A client with bone cancer is hospitalized for a limb salvage procedure. How can the nurse best address the client's psychosocial needs?
- A. Assess coping skills and support systems
- B. Explain that the surgery leads to a longer life expectancy
- C. Refer the client to the social worker or hospital chaplain
- D. Reinforce physical therapy to aid with ambulating normally
Correct Answer: A
Rationale: Assessing coping skills and support systems is the first step in addressing psychosocial needs, as it identifies the client's resources and challenges. Explaining life expectancy does not address psychosocial needs directly, referrals may follow assessment, and physical therapy focuses on physical rather than psychosocial needs.
A client has scoliosis with a 65-degree curve to the spine. What action by the nurse takes priority?

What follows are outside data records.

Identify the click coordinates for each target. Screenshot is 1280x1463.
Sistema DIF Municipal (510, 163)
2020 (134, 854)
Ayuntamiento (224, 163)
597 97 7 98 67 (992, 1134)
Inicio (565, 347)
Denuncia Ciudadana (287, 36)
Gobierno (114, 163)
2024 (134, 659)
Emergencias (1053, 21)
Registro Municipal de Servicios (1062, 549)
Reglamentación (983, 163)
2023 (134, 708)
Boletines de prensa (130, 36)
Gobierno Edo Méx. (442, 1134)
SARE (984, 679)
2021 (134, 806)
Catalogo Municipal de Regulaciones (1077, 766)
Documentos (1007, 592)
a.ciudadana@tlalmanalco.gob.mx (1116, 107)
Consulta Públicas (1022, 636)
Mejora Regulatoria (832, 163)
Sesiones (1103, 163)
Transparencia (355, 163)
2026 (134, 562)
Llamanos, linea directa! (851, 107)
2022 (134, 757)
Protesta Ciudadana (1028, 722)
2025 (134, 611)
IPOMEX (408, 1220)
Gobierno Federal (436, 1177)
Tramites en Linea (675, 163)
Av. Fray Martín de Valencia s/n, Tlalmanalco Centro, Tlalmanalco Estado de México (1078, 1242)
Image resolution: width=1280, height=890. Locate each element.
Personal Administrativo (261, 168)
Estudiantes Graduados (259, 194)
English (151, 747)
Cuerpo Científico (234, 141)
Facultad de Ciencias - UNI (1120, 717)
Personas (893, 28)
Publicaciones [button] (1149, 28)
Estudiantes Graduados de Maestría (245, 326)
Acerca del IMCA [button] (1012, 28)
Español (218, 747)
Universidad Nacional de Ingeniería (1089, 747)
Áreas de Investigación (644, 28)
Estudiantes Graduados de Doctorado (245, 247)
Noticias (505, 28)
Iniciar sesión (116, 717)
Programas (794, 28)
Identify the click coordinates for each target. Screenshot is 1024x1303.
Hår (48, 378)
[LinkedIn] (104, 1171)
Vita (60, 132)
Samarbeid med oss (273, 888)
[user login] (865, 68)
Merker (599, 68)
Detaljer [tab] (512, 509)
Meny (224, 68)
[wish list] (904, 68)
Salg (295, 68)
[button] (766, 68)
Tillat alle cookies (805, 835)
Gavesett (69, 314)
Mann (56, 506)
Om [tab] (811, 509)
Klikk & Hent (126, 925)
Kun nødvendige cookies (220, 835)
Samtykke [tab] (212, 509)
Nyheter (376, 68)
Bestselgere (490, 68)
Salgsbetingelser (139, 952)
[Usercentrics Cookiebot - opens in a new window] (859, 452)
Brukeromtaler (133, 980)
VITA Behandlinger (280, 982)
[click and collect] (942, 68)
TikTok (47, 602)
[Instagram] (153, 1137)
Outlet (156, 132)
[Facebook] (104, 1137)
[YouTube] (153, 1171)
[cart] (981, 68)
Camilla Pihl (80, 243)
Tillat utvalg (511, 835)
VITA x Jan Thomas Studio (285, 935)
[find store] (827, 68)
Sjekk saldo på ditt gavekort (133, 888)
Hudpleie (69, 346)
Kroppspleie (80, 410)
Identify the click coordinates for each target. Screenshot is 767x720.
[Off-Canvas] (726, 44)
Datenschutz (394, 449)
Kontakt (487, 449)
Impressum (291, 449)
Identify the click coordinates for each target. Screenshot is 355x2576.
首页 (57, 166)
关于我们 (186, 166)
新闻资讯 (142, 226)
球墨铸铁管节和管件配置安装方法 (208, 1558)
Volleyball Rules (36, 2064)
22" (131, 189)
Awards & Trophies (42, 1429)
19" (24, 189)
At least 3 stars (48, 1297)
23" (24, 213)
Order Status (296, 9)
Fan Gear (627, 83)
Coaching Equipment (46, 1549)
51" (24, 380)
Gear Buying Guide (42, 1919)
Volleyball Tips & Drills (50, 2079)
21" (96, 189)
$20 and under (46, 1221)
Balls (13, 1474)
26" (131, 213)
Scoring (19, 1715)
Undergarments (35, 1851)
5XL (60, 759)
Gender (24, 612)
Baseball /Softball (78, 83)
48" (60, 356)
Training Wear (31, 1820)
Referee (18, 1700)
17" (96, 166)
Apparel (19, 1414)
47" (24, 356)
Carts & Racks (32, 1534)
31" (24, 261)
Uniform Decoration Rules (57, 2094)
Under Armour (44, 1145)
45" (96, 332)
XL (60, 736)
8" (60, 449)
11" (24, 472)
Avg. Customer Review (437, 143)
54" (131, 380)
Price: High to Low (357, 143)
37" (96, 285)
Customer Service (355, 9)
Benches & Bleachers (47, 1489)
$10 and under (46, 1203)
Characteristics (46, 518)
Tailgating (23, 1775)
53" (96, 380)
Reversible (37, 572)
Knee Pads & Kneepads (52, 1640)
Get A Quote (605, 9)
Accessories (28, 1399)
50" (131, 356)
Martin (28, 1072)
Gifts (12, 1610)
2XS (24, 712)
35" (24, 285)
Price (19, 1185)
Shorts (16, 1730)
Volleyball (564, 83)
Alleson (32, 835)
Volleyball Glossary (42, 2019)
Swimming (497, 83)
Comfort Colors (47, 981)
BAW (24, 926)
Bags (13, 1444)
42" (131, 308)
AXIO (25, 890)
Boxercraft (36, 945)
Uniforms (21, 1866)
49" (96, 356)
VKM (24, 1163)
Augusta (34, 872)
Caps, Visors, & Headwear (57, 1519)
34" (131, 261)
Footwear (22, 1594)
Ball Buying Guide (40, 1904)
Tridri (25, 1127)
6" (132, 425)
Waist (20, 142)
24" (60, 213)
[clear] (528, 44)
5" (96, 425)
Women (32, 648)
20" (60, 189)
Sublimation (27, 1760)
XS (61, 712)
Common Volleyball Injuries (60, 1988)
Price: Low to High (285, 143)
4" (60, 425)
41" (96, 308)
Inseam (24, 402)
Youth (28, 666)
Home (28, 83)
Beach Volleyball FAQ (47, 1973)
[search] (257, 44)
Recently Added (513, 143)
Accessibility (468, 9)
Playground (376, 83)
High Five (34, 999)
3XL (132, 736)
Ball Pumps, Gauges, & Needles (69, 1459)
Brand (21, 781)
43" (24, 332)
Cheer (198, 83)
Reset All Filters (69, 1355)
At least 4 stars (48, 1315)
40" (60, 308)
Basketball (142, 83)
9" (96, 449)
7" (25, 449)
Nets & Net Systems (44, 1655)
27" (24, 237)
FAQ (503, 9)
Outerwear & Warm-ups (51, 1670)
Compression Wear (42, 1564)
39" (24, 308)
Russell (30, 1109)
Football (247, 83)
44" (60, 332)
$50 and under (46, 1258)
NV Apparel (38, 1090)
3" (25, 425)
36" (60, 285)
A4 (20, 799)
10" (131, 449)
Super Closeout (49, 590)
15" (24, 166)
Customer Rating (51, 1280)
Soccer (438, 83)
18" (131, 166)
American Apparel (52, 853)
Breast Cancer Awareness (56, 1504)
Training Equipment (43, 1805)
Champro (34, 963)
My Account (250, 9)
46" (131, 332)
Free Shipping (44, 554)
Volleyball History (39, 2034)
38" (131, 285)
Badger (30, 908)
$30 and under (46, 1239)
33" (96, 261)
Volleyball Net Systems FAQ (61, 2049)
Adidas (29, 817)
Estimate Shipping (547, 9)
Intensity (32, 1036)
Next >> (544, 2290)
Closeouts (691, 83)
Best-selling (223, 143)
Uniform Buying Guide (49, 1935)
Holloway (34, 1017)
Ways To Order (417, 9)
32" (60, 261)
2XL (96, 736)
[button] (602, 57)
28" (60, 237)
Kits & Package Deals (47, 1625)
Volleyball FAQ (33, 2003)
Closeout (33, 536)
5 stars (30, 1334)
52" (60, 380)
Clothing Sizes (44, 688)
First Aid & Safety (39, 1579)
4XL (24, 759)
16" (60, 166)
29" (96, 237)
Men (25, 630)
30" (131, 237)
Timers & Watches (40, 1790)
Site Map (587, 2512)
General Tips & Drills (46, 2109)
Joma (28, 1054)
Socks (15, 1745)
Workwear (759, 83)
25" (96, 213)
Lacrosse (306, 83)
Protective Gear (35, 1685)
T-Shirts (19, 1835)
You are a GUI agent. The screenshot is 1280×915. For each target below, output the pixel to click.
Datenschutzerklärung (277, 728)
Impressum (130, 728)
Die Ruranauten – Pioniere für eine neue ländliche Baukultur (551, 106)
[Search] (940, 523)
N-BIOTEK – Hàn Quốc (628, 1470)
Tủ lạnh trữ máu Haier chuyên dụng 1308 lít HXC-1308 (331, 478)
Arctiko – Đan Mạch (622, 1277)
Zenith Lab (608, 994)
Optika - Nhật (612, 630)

- A. Allow the client to rest in a position of comfort
- B. Assess the client's cardiac and respiratory systems
- C. Assist the client with ambulating and position changes
- D. Position the client on one side propped with pillows
Correct Answer: B
Rationale: A 65-degree spinal curve in scoliosis can impair cardiac and respiratory function due to chest deformity. Assessing these systems is the priority to ensure the client's safety. Comfort, ambulation, and positioning are important but secondary.